Microsoft Corp. said Thursday it will share more information about its products and technology in an effort to make it work better with rivals' software and meet the demands of antitrust regulators in Europe.
European Union regulators, however, expressed skepticism, saying the software maker did not touch on possible monopoly abuse in the past, or address allegations it seeks to undercut rivals by illegally giving away its Internet Explorer browser with the Windows desktop operating system.
Microsoft said it is expanding access outside software developers have to information about the way its programs work. Microsoft said it will give away documentation and computer code needed to make outside applications work together with its Office suite, Windows operating system and others. In the past, Microsoft charged for the information.

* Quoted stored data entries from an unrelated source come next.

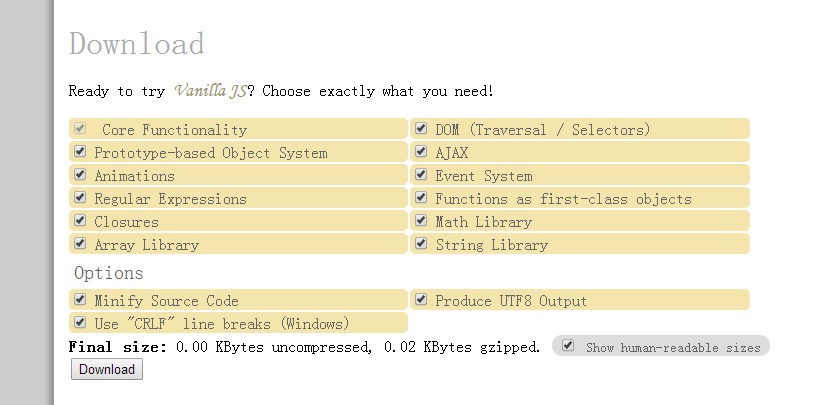Click the Download button
Image resolution: width=814 pixels, height=405 pixels.
pos(107,369)
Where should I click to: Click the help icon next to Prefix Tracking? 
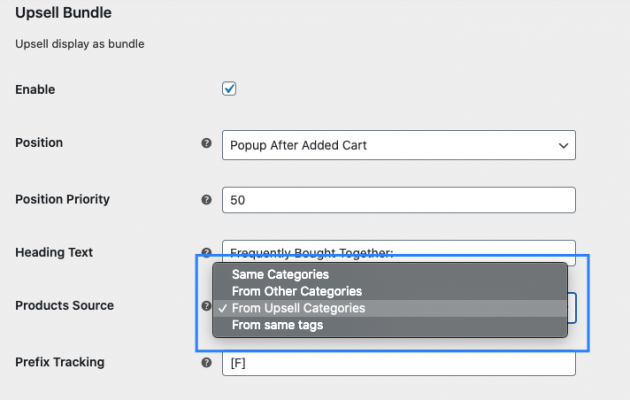click(207, 362)
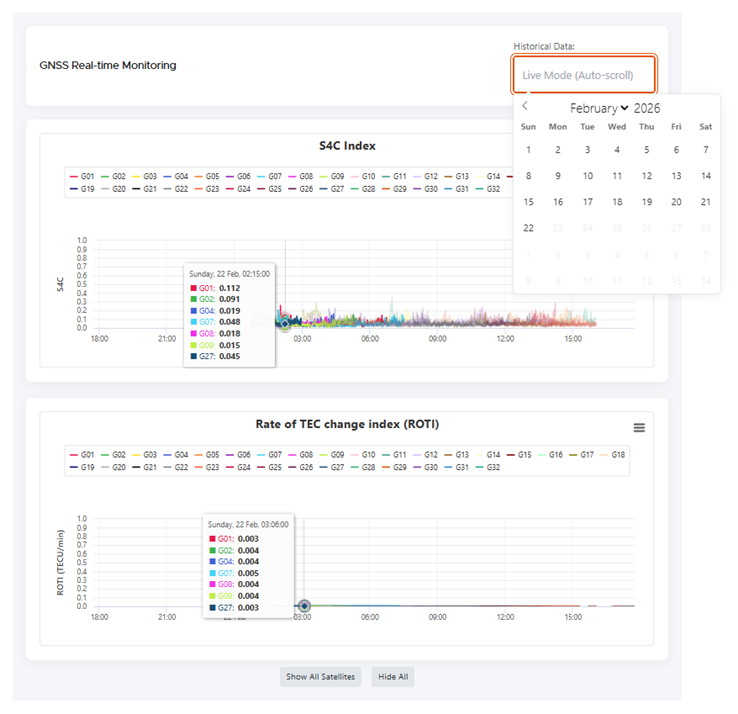This screenshot has height=714, width=738.
Task: Focus the Live Mode historical data field
Action: pos(584,75)
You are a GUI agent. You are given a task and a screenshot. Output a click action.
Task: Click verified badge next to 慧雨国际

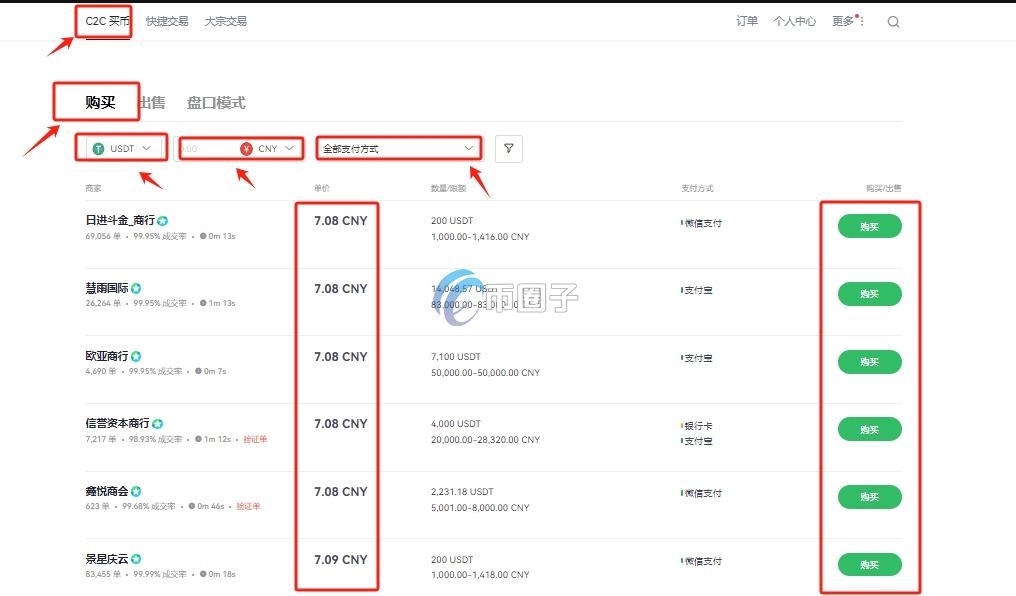[x=136, y=288]
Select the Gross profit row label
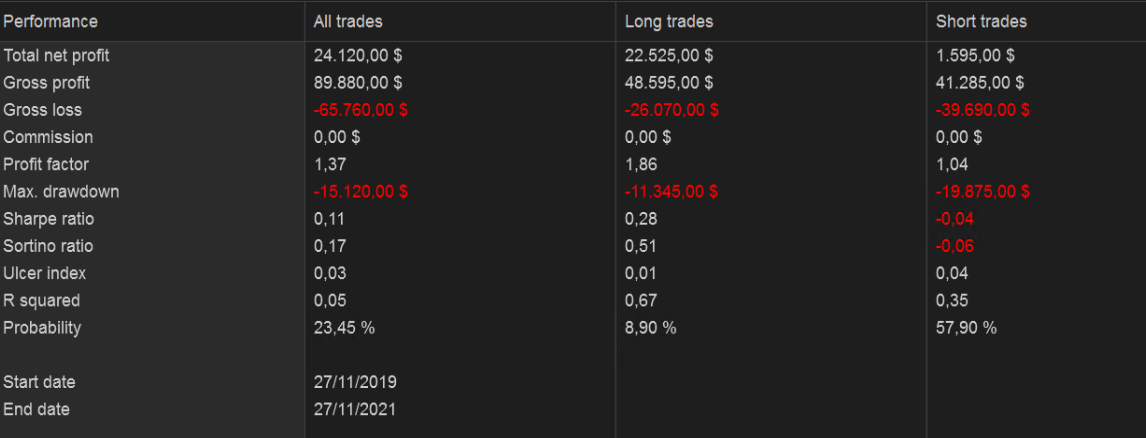This screenshot has height=438, width=1146. click(47, 83)
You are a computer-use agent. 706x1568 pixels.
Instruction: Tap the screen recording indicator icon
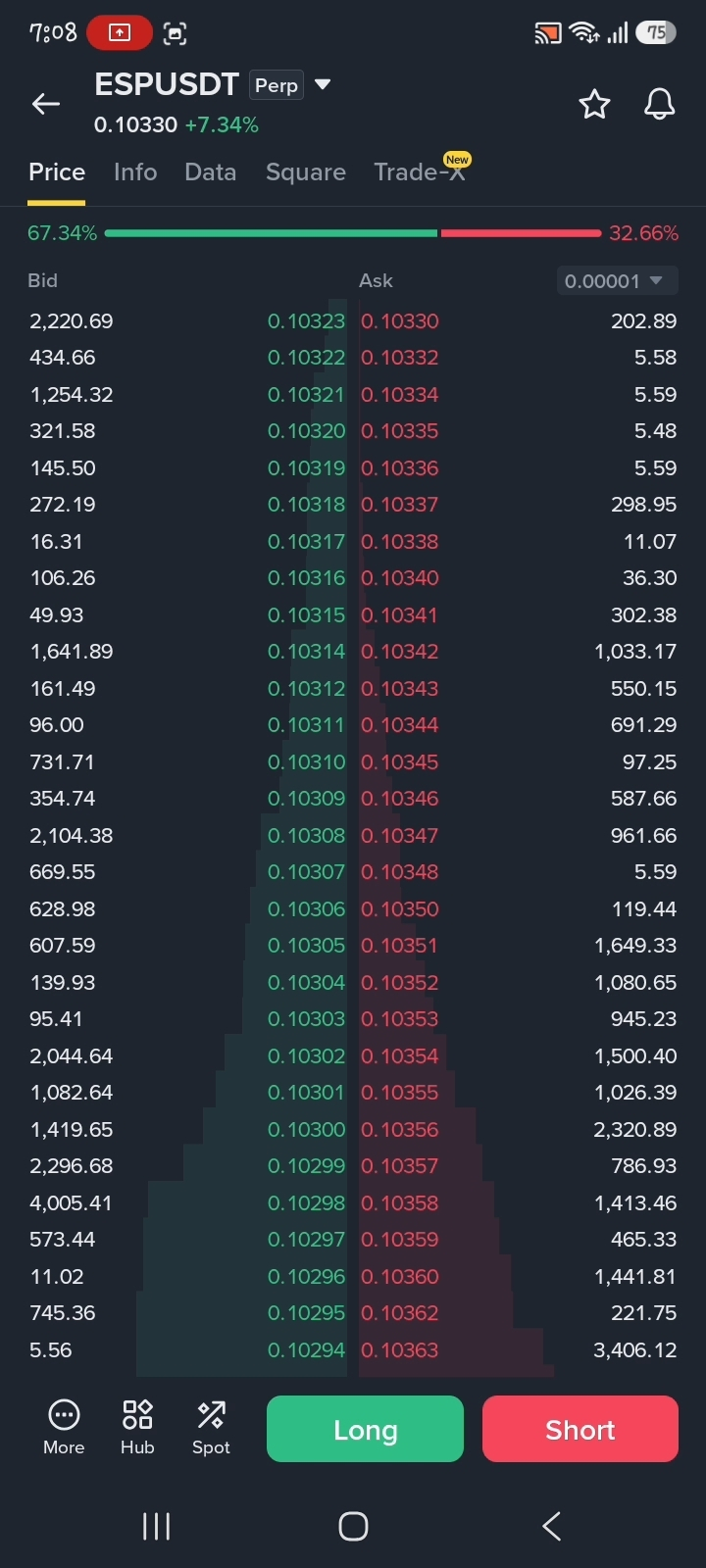coord(120,33)
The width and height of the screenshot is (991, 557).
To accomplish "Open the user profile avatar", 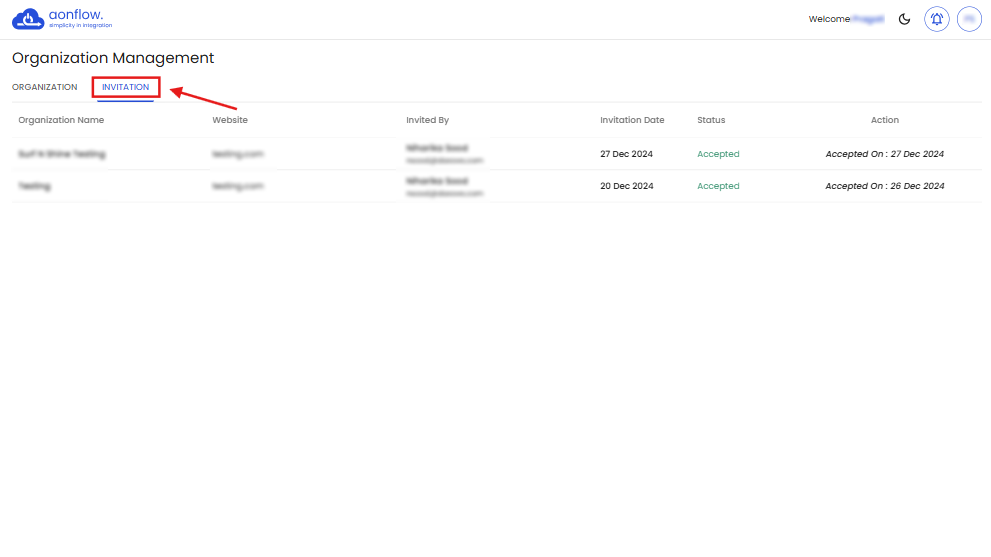I will tap(968, 19).
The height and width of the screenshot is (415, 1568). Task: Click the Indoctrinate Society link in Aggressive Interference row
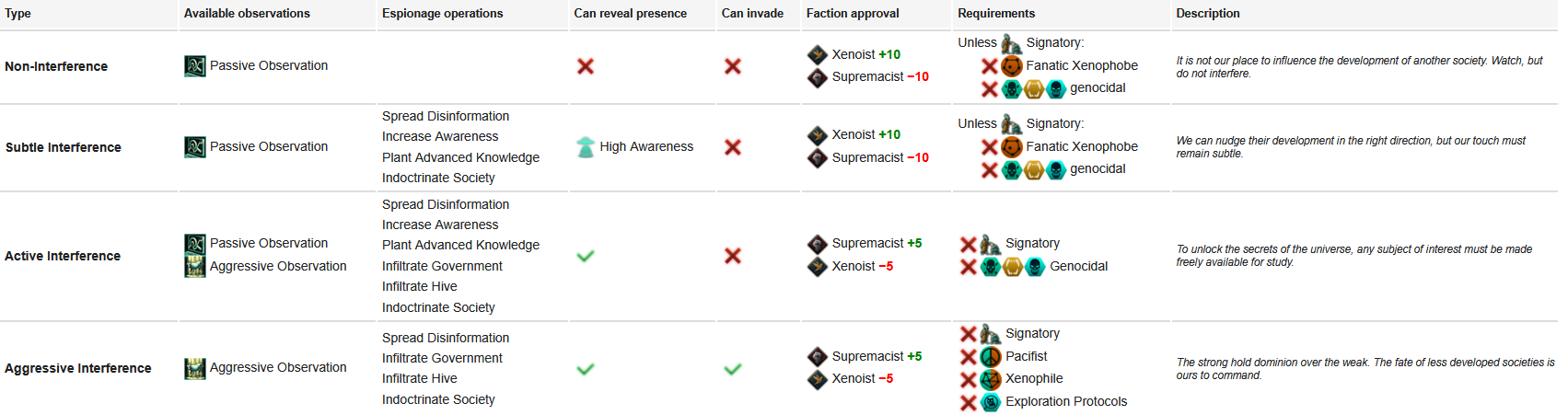click(x=438, y=400)
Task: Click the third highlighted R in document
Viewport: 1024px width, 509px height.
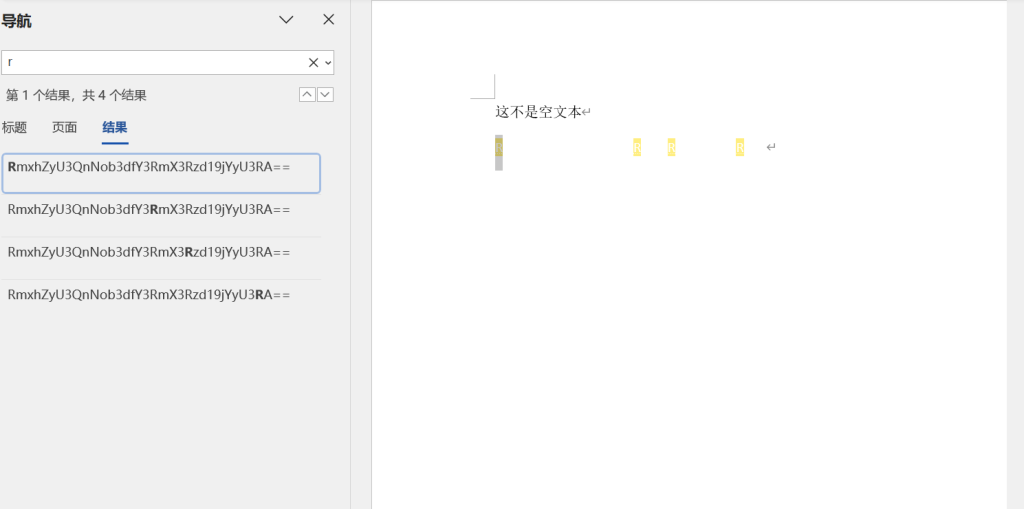Action: point(672,148)
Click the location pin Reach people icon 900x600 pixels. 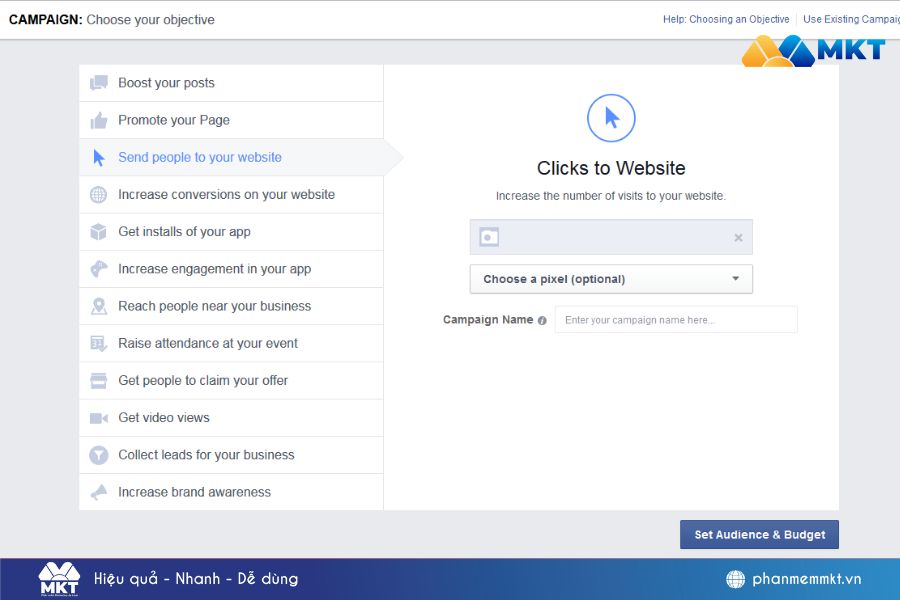[98, 306]
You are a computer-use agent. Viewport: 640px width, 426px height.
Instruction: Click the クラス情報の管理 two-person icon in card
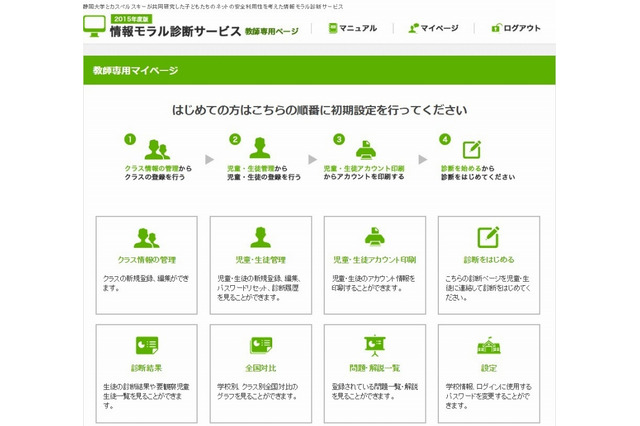pyautogui.click(x=146, y=238)
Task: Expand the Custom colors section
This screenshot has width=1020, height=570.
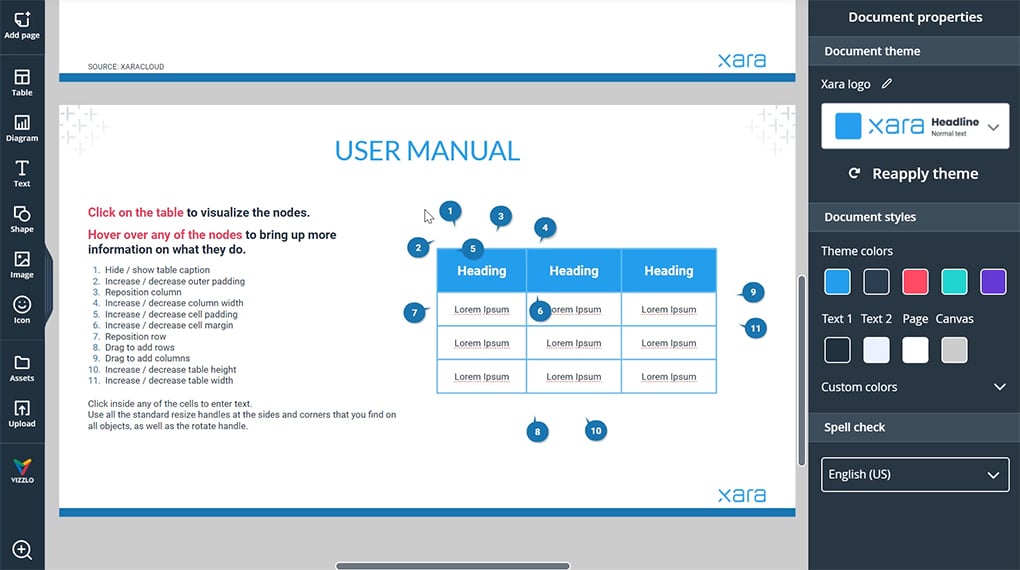Action: [x=998, y=387]
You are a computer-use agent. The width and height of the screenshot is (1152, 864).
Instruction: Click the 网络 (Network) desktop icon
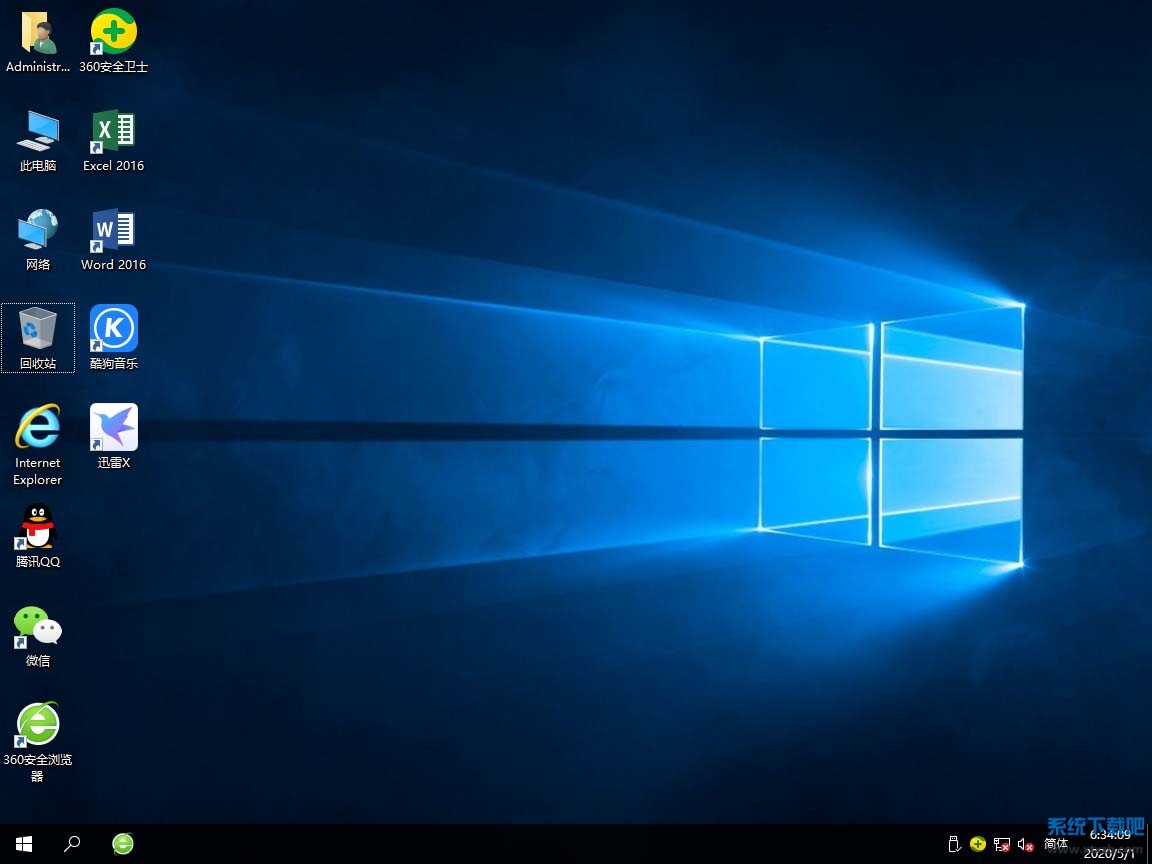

The company will still charge a patent license fee to companies that want to sell software built using this information. But Chief Software Architect Ray Ozzie described the fees as "low royalty rates."
Microsoft said it posted 30,000 pages of documents online that will help level the playing field for non-Microsoft developers. Bob Muglia, a senior vice president of Microsoft's server and tools business, said in an interview that those documents spell out exactly how the company's programs work together — allowing, for example, another company to build an e-mail system that works as well with Outlook as Microsoft's own Exchange Server.
Steve Ballmer, Microsoft's chief executive officer, said in a news conference that the move could boost rivals' ability to compete. But he said it also opens up Microsoft's platform for developers to build products that could keep users interested in Windows PCs — an essential ingredient if the company is going to survive an industrywide shift toward Web-based programs that don't require a particular operating system.
Ballmer said the decision will have a relatively minimal impact on Microsoft's revenue.
Microsoft has spent years putting together this type of documentation to satisfy requests from antitrust regulators in the U.S. and the European Union.
EU regulators appeared unimpressed Thursday, saying they had heard it all before.
"The Commission would welcome any move toward genuine interoperability," regulators said in a statement. "Nonetheless, the Commission notes that today's announcement follows at least four similar statements by Microsoft in the past on the importance of interoperability."
Microsoft also announced it will open an online forum to engage more with open source developers.
"I don't think the company's suddenly about to get open-source religion," said Matt Rosoff, an analyst for the research group Directions on Microsoft. "This is an attempt to stave off further antitrust and unfair competition complaints in the EU, particularly related to Office."